» **Work required**
Copy every entry exactly.

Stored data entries

[Start of Attachment]

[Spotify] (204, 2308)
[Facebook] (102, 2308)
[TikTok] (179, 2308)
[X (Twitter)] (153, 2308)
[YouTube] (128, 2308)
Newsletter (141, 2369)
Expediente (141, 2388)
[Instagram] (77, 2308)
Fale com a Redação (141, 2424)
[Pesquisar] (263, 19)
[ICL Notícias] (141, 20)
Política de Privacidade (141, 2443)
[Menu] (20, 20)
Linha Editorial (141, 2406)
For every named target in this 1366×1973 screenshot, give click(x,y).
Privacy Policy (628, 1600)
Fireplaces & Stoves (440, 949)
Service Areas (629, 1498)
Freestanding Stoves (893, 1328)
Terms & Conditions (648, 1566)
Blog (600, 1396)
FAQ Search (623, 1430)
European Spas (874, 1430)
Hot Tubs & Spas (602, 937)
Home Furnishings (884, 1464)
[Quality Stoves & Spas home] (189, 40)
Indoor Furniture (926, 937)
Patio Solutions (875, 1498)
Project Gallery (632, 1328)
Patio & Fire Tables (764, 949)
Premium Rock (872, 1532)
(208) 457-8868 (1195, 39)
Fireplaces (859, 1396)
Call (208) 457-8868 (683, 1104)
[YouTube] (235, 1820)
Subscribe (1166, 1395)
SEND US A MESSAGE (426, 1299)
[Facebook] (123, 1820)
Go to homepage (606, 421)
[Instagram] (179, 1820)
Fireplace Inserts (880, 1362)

[End of Attachment]

» **Response for this exercise**
[Spotify] (204, 2308)
[Facebook] (102, 2308)
[TikTok] (179, 2308)
[X (Twitter)] (153, 2308)
[YouTube] (128, 2308)
Newsletter (141, 2369)
Expediente (141, 2388)
[Instagram] (77, 2308)
Fale com a Redação (141, 2424)
[Pesquisar] (263, 19)
[ICL Notícias] (141, 20)
Política de Privacidade (141, 2443)
[Menu] (20, 20)
Linha Editorial (141, 2406)
For every named target in this 1366×1973 screenshot, give click(x,y).
Privacy Policy (628, 1600)
Fireplaces & Stoves (440, 949)
Service Areas (629, 1498)
Freestanding Stoves (893, 1328)
Terms & Conditions (648, 1566)
Blog (600, 1396)
FAQ Search (623, 1430)
European Spas (874, 1430)
Hot Tubs & Spas (602, 937)
Home Furnishings (884, 1464)
[Quality Stoves & Spas home] (189, 40)
Indoor Furniture (926, 937)
Patio Solutions (875, 1498)
Project Gallery (632, 1328)
Patio & Fire Tables (764, 949)
Premium Rock (872, 1532)
(208) 457-8868 (1195, 39)
Fireplaces (859, 1396)
Call (208) 457-8868 (683, 1104)
[YouTube] (235, 1820)
Subscribe (1166, 1395)
SEND US A MESSAGE (426, 1299)
[Facebook] (123, 1820)
Go to homepage (606, 421)
[Instagram] (179, 1820)
Fireplace Inserts (880, 1362)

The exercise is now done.